§ **Instructions to follow**:
Repeat word for word the lines from the top of the records through the line containing "You are a GUI", and skip the pictures.
*** Opening of Data shown ***
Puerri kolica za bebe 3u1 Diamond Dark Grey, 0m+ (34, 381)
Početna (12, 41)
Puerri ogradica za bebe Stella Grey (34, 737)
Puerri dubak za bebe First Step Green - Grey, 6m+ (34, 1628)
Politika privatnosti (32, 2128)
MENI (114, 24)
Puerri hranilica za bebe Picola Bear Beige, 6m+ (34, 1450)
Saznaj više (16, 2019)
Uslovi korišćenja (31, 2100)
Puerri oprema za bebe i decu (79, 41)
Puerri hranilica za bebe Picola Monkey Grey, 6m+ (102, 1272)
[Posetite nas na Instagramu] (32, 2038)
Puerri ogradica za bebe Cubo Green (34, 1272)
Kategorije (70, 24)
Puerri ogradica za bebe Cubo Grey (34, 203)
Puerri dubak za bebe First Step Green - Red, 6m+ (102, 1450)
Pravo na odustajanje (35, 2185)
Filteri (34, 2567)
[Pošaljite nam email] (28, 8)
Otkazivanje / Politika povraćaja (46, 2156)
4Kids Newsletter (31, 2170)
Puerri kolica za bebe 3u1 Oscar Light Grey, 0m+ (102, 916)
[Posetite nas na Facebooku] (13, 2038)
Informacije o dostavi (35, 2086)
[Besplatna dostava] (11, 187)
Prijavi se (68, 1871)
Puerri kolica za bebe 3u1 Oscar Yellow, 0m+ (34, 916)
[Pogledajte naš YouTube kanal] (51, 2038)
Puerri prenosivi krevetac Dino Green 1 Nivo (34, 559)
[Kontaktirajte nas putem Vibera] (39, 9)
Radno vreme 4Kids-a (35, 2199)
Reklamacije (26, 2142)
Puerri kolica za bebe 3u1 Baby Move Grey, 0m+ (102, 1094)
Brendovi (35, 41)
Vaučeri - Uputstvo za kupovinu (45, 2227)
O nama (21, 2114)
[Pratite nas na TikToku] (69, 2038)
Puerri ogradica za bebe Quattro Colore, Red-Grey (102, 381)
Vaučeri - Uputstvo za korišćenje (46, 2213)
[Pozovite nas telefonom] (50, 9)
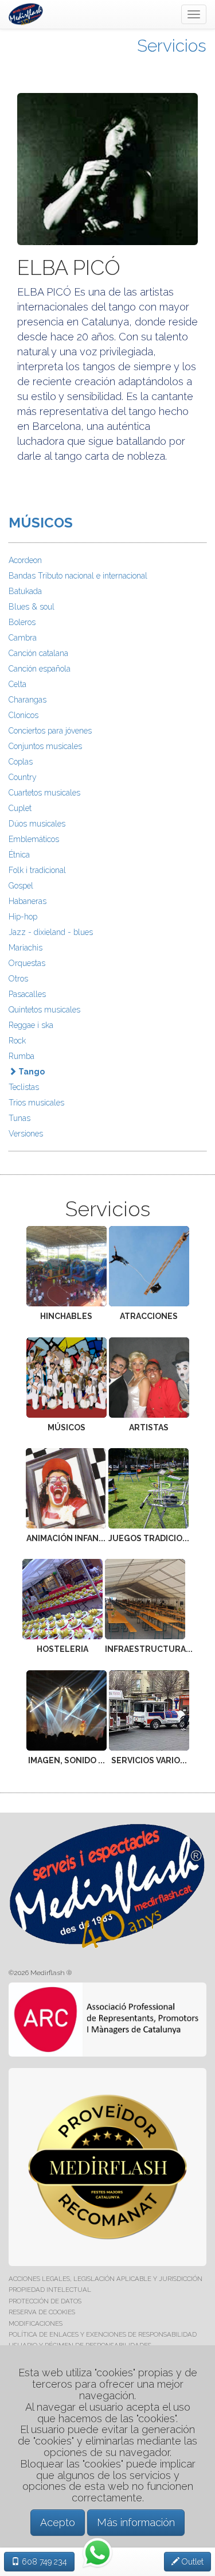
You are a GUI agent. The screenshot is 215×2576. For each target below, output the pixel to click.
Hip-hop (23, 916)
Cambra (23, 637)
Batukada (25, 591)
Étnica (19, 854)
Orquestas (27, 963)
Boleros (22, 622)
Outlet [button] (191, 2561)
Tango (31, 1071)
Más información (136, 2522)
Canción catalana (38, 653)
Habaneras (27, 901)
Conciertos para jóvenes (50, 730)
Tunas (19, 1118)
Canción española (40, 668)
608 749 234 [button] (43, 2561)
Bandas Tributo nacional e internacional (78, 575)
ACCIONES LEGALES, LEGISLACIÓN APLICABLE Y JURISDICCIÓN (105, 2279)
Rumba (21, 1056)
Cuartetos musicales (44, 792)
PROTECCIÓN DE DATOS (45, 2301)
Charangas (27, 699)
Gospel (21, 885)
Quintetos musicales (44, 1009)
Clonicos (23, 715)
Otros (18, 978)
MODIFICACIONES (35, 2323)
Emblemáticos (34, 839)
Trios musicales (36, 1102)
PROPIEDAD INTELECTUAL (50, 2290)
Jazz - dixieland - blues (51, 932)
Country (23, 777)
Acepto (57, 2522)
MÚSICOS (41, 522)
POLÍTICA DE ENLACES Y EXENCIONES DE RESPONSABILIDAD (103, 2334)
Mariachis (25, 947)
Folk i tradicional (37, 870)
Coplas (21, 761)
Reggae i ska (31, 1025)
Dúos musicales (37, 823)
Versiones (26, 1133)
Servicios (171, 46)
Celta (17, 684)
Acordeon (25, 560)
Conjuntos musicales (45, 746)
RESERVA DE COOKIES (42, 2312)
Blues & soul (31, 606)
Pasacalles (27, 994)
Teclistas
*** Close of Data shown ***
§ **Finished exercise**:
Puerri kolica za bebe 3u1 Diamond Dark Grey, 0m+ (34, 381)
Početna (12, 41)
Puerri ogradica za bebe Stella Grey (34, 737)
Puerri dubak za bebe First Step Green - Grey, 6m+ (34, 1628)
Politika privatnosti (32, 2128)
MENI (114, 24)
Puerri hranilica za bebe Picola Bear Beige, 6m+ (34, 1450)
Saznaj više (16, 2019)
Uslovi korišćenja (31, 2100)
Puerri oprema za bebe i decu (79, 41)
Puerri hranilica za bebe Picola Monkey Grey, 6m+ (102, 1272)
[Posetite nas na Instagramu] (32, 2038)
Puerri ogradica za bebe Cubo Green (34, 1272)
Kategorije (70, 24)
Puerri ogradica za bebe Cubo Grey (34, 203)
Puerri dubak za bebe First Step Green - Red, 6m+ (102, 1450)
Pravo na odustajanje (35, 2185)
Filteri (34, 2567)
[Pošaljite nam email] (28, 8)
Otkazivanje / Politika povraćaja (46, 2156)
4Kids Newsletter (31, 2170)
Puerri kolica za bebe 3u1 Oscar Light Grey, 0m+ (102, 916)
[Posetite nas na Facebooku] (13, 2038)
Informacije o dostavi (35, 2086)
[Besplatna dostava] (11, 187)
Prijavi se (68, 1871)
Puerri kolica za bebe 3u1 Oscar Yellow, 0m+ (34, 916)
[Pogledajte naš YouTube kanal] (51, 2038)
Puerri prenosivi krevetac Dino Green 1 Nivo (34, 559)
[Kontaktirajte nas putem Vibera] (39, 9)
Radno vreme 4Kids-a (35, 2199)
Reklamacije (26, 2142)
Puerri kolica za bebe 3u1 Baby Move Grey, 0m+ (102, 1094)
Brendovi (35, 41)
Vaučeri - Uputstvo za kupovinu (45, 2227)
O nama (21, 2114)
[Pratite nas na TikToku] (69, 2038)
Puerri ogradica za bebe Quattro Colore, Red-Grey (102, 381)
Vaučeri - Uputstvo za korišćenje (46, 2213)
[Pozovite nas telefonom] (50, 9)
You are a GUI agent. The screenshot is 215×2576. For each target below, output the pixel to click.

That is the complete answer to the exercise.